Example 6: Rapid Synergistic Effect of Glycolytic Blockade and RAD51 Inhibition on MEC1 Cells Ex Vivo and In Vivo

Having found that RAD51 inhibition by DIDS was improved by adjunct therapy such as radiation, it was tested whether the combined use of DIDS and 2DG would have a synergistic effect on AID-positive neoplasms, both in vitro and in vivo. It was reasoned that RAD51 function requires ATP and that, therefore, a reduction in the pool of ATP should decrease the efficiency of RAD51-dependent repair and enhance the cytotoxic effect of DIDS on rapidly proliferating AID+ neoplastic cells (39, 40) (FIG. 8A-8D). To test this possibility, 2DG was titrated with DIDS on MEC1 cells, since MEC1 cells are sensitive to both 2DG and DIDS. By day 2 there was a reduction of cell numbers as the concentration of DIDS was increased (FIG. 5A), consistent with the earlier results (FIG. 4C). However, the addition of 0.2 mM of 2DG, a concentration that does not have an effect on its own (y-axis, FIG. 5A), enhanced the cytotoxic effect of DIDS (FIG. 5A).

From the slopes of the titration, it was be surmised that 2DG had a synergistic effect with DIDS, not only with respect to the lower concentrations of DIDS required to elicit an effect, but also kinetically, since the effects were seen by 48 hours, in contrast to 5 days (FIG. 5A versus FIG. 4C). In order to determine the extent to which this 2DG-mediated synergistic effect held for any AID-positive cell treated with any RAD51 inhibitor, a different RAD51 inhibitor, B02 (Sigma) was used, on MEC1 and on another AID positive cell line, SuDHL cells. In addition, DIDS was tested on SuDHL cells. In each experiment, RAD51-inhibitor treatment (B02 or DIDS) with 2DG treatment was combined. Together, results of the two experiments and the earlier experiment treating MEC1 cells with DIDS and 2DG (FIG. 5A) showed that treatment of either of two AID-positive cell lines with 2DG had a similar synergistic effect on the efficacy of two different RAD51 inhibitors (FIG. 5B and FIG. 8). Importantly, the results also suggested that the combination of 2DG with any RAD51 inhibitor would have a synergistic therapeutic effect on any AID-positive cancer.

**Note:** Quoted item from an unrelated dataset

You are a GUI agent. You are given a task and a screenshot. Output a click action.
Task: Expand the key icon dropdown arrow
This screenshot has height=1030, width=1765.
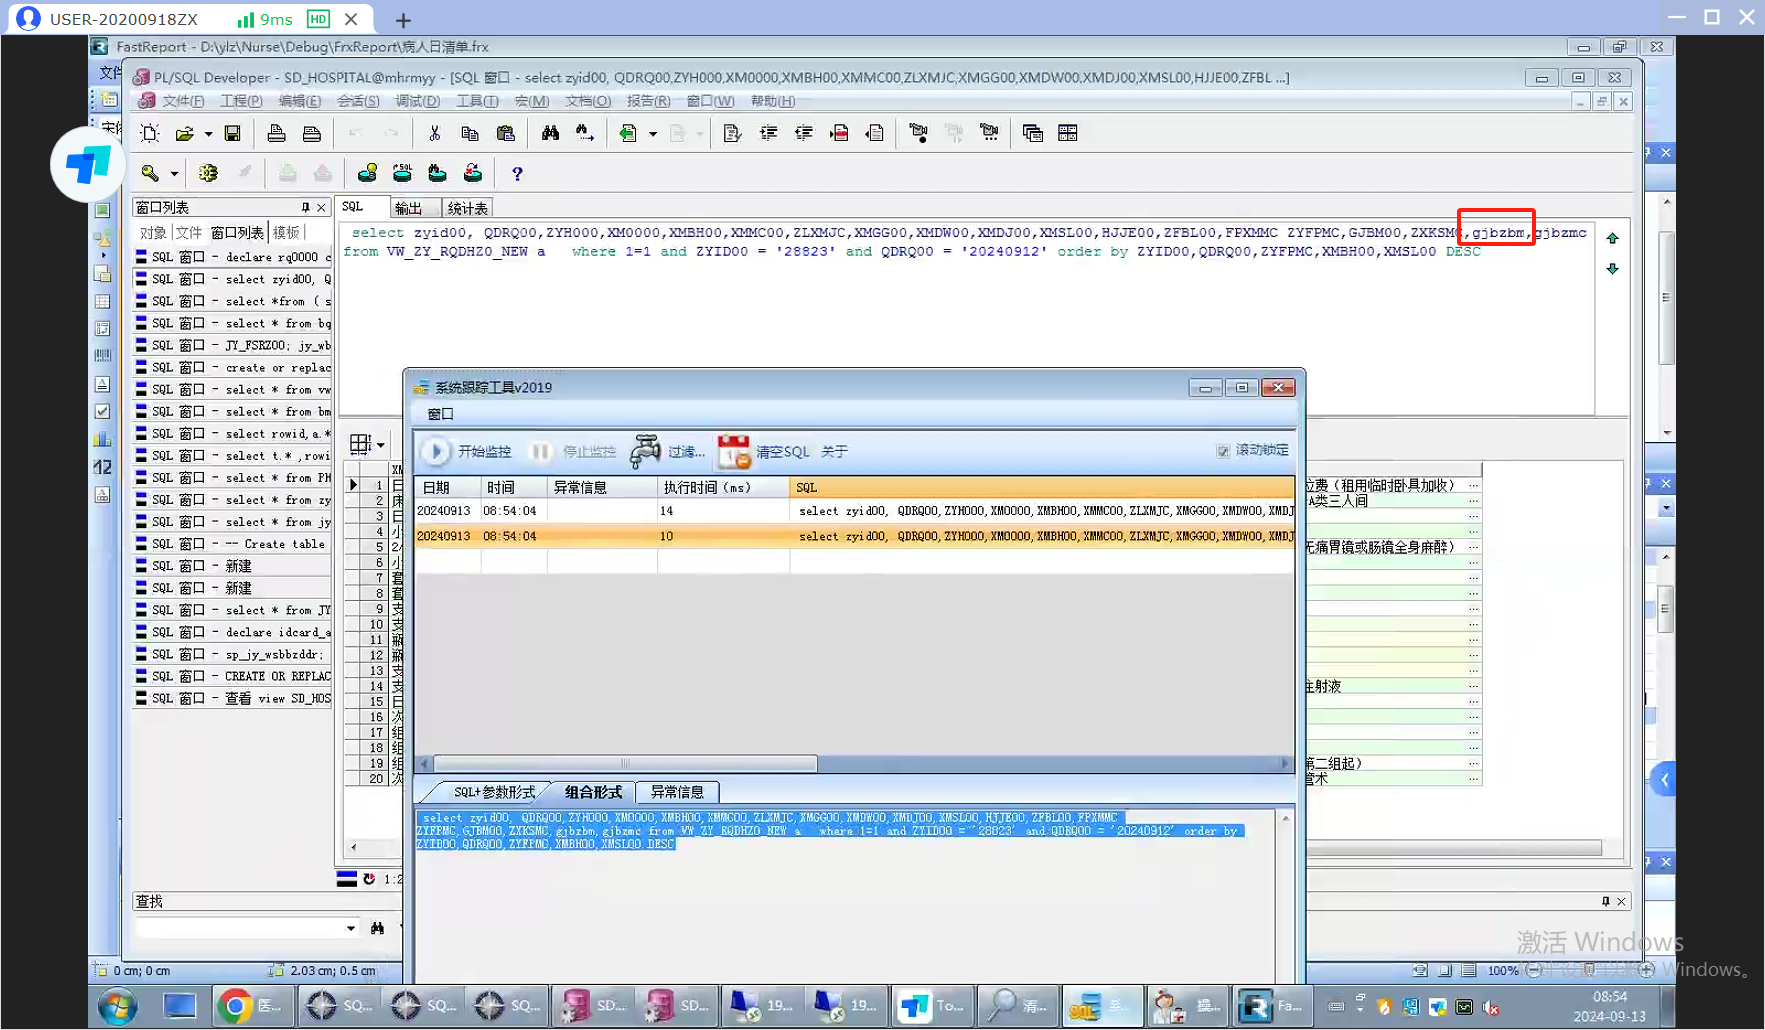tap(174, 174)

To test whether this synergistic effect at low doses can be recapitulated in vivo, MEC1-xenografted mice were treated with either DIDS alone, 2DG alone, or DIDS and 2DG in combination, all at low concentrations, or with a positive or a negative control. Mice were treated I.P. three times weekly for two weeks. 1) mice were dosed I.P. with 10 mg/kg DIDS, a fifth of the dose required to elicit an effect in vivo (FIG. 4D); 2) mice were treated I.P. with 220 mg/kg of 2DG or glucose; a third of the dose of 2DG required for an effect (FIG. 3C); 3) mice were treated with both DIDS and 2DG, at the same doses used in the first two groups; 4) as a positive control, mice were treated with fludarabine, a compound frequently used to treat CLL, at 35 mg/kg, a dose commonly used to elicit an effect; and 5) as a negative control, mice were treated with vehicle consisting of glucose in PBS (41). Following the 2-week treatment period, bone marrow and spleens were assessed for tumor burden, by determining the percentages of human CD19-positive cells via flow cytometry (FIG. 5C).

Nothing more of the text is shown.